Le 9 mars 1945, le Japon met fin à la situation équivoque qui présidait aux destinées du régime Decoux. En quelques jours, toute résistance française sérieuse s’effondre. La France a perdu la maîtrise de sa colonie extrême-orientale. Mais les bombardements atomiques d’Hiroshima et de Nagasaki bouleversent la situation en Indochine. Alors, tout va très vite. Une vague humaine éprise d’indépendance déferle sur les villes, les villages du Vietnam. Partout flotte le drapeau rouge à étoile d’or. Le 2 septembre 1945 donc, Ho Chi Minh proclame l’indépendance du Vietnam. Il n’est pas une voix parmi d’autres, il est alors, tous les témoignages d’époque le confirment, la voix de son peuple.

On a du mal à s’imaginer, aujourd’hui, ce que pouvait avoir d’extraordinaire, d’inouïe, la simple association du mot « indépendance » et du nom d’une colonie européenne.
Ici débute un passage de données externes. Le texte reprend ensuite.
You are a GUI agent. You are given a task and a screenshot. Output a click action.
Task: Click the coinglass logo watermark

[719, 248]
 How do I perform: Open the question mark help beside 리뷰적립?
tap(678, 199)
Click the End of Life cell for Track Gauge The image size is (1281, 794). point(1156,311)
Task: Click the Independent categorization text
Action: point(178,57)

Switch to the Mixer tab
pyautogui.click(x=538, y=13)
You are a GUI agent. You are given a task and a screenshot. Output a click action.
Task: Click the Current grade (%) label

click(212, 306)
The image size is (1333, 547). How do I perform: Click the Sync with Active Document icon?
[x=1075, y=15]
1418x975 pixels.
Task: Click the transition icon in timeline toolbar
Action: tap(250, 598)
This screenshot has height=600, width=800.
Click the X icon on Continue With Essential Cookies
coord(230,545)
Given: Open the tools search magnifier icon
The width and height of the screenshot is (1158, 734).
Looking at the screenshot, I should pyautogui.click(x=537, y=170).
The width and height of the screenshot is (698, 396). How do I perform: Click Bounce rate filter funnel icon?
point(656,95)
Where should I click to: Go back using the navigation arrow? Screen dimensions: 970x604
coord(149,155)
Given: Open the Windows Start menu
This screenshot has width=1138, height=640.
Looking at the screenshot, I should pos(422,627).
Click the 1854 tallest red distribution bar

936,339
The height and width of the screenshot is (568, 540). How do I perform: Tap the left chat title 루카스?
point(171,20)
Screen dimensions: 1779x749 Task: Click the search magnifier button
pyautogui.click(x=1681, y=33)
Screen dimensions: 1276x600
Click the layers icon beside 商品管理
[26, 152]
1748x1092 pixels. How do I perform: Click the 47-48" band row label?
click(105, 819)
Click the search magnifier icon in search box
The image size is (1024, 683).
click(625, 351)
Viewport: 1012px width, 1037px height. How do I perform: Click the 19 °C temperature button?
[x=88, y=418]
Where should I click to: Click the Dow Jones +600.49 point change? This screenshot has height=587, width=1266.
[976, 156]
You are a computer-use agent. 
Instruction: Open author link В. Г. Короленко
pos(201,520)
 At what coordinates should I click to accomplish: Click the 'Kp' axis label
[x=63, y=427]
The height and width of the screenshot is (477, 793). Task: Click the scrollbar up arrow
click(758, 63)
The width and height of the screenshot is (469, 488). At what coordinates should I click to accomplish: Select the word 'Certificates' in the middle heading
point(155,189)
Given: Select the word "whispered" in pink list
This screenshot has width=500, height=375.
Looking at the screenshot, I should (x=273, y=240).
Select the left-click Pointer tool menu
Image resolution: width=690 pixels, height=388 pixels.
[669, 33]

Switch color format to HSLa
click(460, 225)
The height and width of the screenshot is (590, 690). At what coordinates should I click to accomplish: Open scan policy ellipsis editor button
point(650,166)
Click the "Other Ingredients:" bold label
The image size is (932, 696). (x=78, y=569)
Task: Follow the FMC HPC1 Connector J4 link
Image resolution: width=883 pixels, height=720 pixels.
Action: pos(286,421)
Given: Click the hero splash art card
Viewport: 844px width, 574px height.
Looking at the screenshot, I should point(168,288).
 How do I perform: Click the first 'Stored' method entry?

Seul, avant Ho Chi Minh, le leader indonésien Soekarno avait eu l’audace d’employer le mot (mi-août 1945). Mais ni Gandhi, ni aucun autre leader de pays colonisé – a fortiori de l’Empire français – n’avait alors franchi ce pas. La jeune République force le passage, ouvre la voie : d’autres s’y engouffreront, tous reconnaîtront la force d’entraînement qu’avait eu à leur yeux l’acte fondateur de Ho Chi Minh.

Cette expérience est d’autant plus méritoire que Ho Chi Minh et ses camarades apparaissent alors singulièrement seuls. Moscou se désintéresse totalement de cette Indochine lointaine. L’armée rouge chinoise, allié potentiel, est à des milliers de kilomètres de la frontière vietnamienne.

La politique française est alors à la croisée des chemins. Faut-il, au nom des intérêts anciens dans la région tenter de revenir à la domination coloniale, ce qui signifie, dans les conditions de fièvre que connaît alors l’Indochine, entreprendre une guerre de reconquête ? Ou bien faut-il accepter le vent d’émancipation qui souffle alors sur toute l’Asie ? Les réponses sont diverses. Certains milieux français, De Gaulle et son entourage, Georges Bidault et son parti, le MRP, la majorité des responsables militaires (dont l’amiral d’Argenlieu, Haut commissaire) ne cachent pas leurs velléités : la France doit, d’abord, restaurer son autorité quitte, ensuite, à procéder à des réformes sociales et à quelques aménagements politiques. D’autres, par réalisme (le général Leclerc, Jean Sainteny), ou par conviction (les communistes, une partie de la SFIO) expriment leur volonté d’accepter, et même de susciter, une évolution plus ample, aboutissant à une redéfinition des liens métropole-Indochine. Mais personne, alors, en France, n’imagine une véritable décolonisation. D’où le terme d’Union française, quelque peu équivoque, qui recueille alors l’adhésion de toutes les forces politiques.

À l’été 1946, un espoir fou se fait jour : le voyage de Ho Chi Minh à Paris laisse entrevoir une décolonisation pacifique possible. Mais, très vite, cet espoir s’envole. Les Français de 1945-1946 sont encore, dans leur majorité, attachés à l’Empire colonial. Par ailleurs, Ho Chi Minh et ses compagnons sont communistes. En ces débuts de guerre froide, c’est amplement suffisant pour inspirer la crainte aux responsables français. À Paris, les bellicistes l’emportent. En novembre, c’est le terrible bombardement de Haiphong. En décembre, les milices Viet Minh répliquent à Hanoi. La guerre d’Indochine commence.